## Saved data entries

[Start of Attachment]

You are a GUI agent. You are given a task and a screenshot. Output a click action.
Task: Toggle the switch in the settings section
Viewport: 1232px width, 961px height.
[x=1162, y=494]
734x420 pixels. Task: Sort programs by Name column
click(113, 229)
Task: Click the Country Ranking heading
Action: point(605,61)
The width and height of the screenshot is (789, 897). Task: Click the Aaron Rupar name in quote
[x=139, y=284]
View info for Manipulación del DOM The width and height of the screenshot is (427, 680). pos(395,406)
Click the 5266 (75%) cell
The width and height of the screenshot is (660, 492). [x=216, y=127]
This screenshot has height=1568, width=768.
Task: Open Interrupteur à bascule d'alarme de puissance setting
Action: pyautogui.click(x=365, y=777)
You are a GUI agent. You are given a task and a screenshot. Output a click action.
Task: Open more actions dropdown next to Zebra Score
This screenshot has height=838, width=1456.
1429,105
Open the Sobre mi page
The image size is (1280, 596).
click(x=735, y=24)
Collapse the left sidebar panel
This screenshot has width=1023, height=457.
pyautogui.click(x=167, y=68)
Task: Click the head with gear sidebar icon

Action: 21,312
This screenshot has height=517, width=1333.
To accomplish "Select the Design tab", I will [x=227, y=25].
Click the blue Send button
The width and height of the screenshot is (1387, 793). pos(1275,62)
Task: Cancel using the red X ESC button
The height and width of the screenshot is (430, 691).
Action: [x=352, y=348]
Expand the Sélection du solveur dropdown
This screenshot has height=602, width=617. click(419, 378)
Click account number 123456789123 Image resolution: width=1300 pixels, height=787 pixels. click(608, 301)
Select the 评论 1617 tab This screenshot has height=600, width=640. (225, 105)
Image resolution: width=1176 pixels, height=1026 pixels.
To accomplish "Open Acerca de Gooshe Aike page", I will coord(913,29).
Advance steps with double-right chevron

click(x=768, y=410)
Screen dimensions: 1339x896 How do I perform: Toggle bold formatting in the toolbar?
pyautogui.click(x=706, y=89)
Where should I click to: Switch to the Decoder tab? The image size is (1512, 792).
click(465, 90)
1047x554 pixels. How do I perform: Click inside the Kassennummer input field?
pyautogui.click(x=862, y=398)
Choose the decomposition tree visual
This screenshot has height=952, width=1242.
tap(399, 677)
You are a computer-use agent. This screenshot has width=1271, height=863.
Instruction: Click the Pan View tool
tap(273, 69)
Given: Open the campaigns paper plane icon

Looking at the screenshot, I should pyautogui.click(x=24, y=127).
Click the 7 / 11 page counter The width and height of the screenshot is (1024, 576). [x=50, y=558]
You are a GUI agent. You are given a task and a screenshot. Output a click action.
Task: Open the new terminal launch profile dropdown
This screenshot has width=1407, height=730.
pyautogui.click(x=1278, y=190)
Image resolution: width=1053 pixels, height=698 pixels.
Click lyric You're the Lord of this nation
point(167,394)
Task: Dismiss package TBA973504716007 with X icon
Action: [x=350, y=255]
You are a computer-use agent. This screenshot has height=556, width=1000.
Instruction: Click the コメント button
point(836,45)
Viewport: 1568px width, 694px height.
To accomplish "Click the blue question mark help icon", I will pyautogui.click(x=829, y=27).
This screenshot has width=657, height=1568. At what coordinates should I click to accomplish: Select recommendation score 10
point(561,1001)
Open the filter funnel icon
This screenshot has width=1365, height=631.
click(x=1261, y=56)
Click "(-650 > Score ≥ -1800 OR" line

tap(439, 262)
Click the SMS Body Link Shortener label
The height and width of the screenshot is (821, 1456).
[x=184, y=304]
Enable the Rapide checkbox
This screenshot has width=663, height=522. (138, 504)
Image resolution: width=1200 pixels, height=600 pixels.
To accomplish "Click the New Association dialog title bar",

[End of Attachment]

## WHAT YOU WILL DO
Each line of the data above must be restated word for word.

## SOLUTION BELOW
You are a GUI agent. You are given a task and a screenshot. Output a click action.
Task: Toggle the switch in the settings section
Viewport: 1232px width, 961px height.
[x=1162, y=494]
734x420 pixels. Task: Sort programs by Name column
click(113, 229)
Task: Click the Country Ranking heading
Action: point(605,61)
The width and height of the screenshot is (789, 897). Task: Click the Aaron Rupar name in quote
[x=139, y=284]
View info for Manipulación del DOM The width and height of the screenshot is (427, 680). pos(395,406)
Click the 5266 (75%) cell
The width and height of the screenshot is (660, 492). [x=216, y=127]
This screenshot has height=1568, width=768.
Task: Open Interrupteur à bascule d'alarme de puissance setting
Action: pyautogui.click(x=365, y=777)
You are a GUI agent. You are given a task and a screenshot. Output a click action.
Task: Open more actions dropdown next to Zebra Score
This screenshot has height=838, width=1456.
1429,105
Open the Sobre mi page
The image size is (1280, 596).
click(x=735, y=24)
Collapse the left sidebar panel
This screenshot has width=1023, height=457.
pyautogui.click(x=167, y=68)
Task: Click the head with gear sidebar icon

Action: 21,312
This screenshot has height=517, width=1333.
To accomplish "Select the Design tab", I will [x=227, y=25].
Click the blue Send button
The width and height of the screenshot is (1387, 793). pos(1275,62)
Task: Cancel using the red X ESC button
The height and width of the screenshot is (430, 691).
Action: [x=352, y=348]
Expand the Sélection du solveur dropdown
This screenshot has height=602, width=617. click(419, 378)
Click account number 123456789123 Image resolution: width=1300 pixels, height=787 pixels. click(608, 301)
Select the 评论 1617 tab This screenshot has height=600, width=640. (225, 105)
Image resolution: width=1176 pixels, height=1026 pixels.
To accomplish "Open Acerca de Gooshe Aike page", I will coord(913,29).
Advance steps with double-right chevron

click(x=768, y=410)
Screen dimensions: 1339x896 How do I perform: Toggle bold formatting in the toolbar?
pyautogui.click(x=706, y=89)
Where should I click to: Switch to the Decoder tab? The image size is (1512, 792).
click(465, 90)
1047x554 pixels. How do I perform: Click inside the Kassennummer input field?
pyautogui.click(x=862, y=398)
Choose the decomposition tree visual
This screenshot has height=952, width=1242.
tap(399, 677)
You are a computer-use agent. This screenshot has width=1271, height=863.
Instruction: Click the Pan View tool
tap(273, 69)
Given: Open the campaigns paper plane icon

Looking at the screenshot, I should pyautogui.click(x=24, y=127).
Click the 7 / 11 page counter The width and height of the screenshot is (1024, 576). [x=50, y=558]
You are a GUI agent. You are given a task and a screenshot. Output a click action.
Task: Open the new terminal launch profile dropdown
This screenshot has width=1407, height=730.
pyautogui.click(x=1278, y=190)
Image resolution: width=1053 pixels, height=698 pixels.
Click lyric You're the Lord of this nation
point(167,394)
Task: Dismiss package TBA973504716007 with X icon
Action: [x=350, y=255]
You are a computer-use agent. This screenshot has height=556, width=1000.
Instruction: Click the コメント button
point(836,45)
Viewport: 1568px width, 694px height.
To accomplish "Click the blue question mark help icon", I will pyautogui.click(x=829, y=27).
This screenshot has width=657, height=1568. At what coordinates should I click to accomplish: Select recommendation score 10
point(561,1001)
Open the filter funnel icon
This screenshot has width=1365, height=631.
click(x=1261, y=56)
Click "(-650 > Score ≥ -1800 OR" line

tap(439, 262)
Click the SMS Body Link Shortener label
The height and width of the screenshot is (821, 1456).
[x=184, y=304]
Enable the Rapide checkbox
This screenshot has width=663, height=522. (138, 504)
Image resolution: width=1200 pixels, height=600 pixels.
To accomplish "Click the New Association dialog title bar",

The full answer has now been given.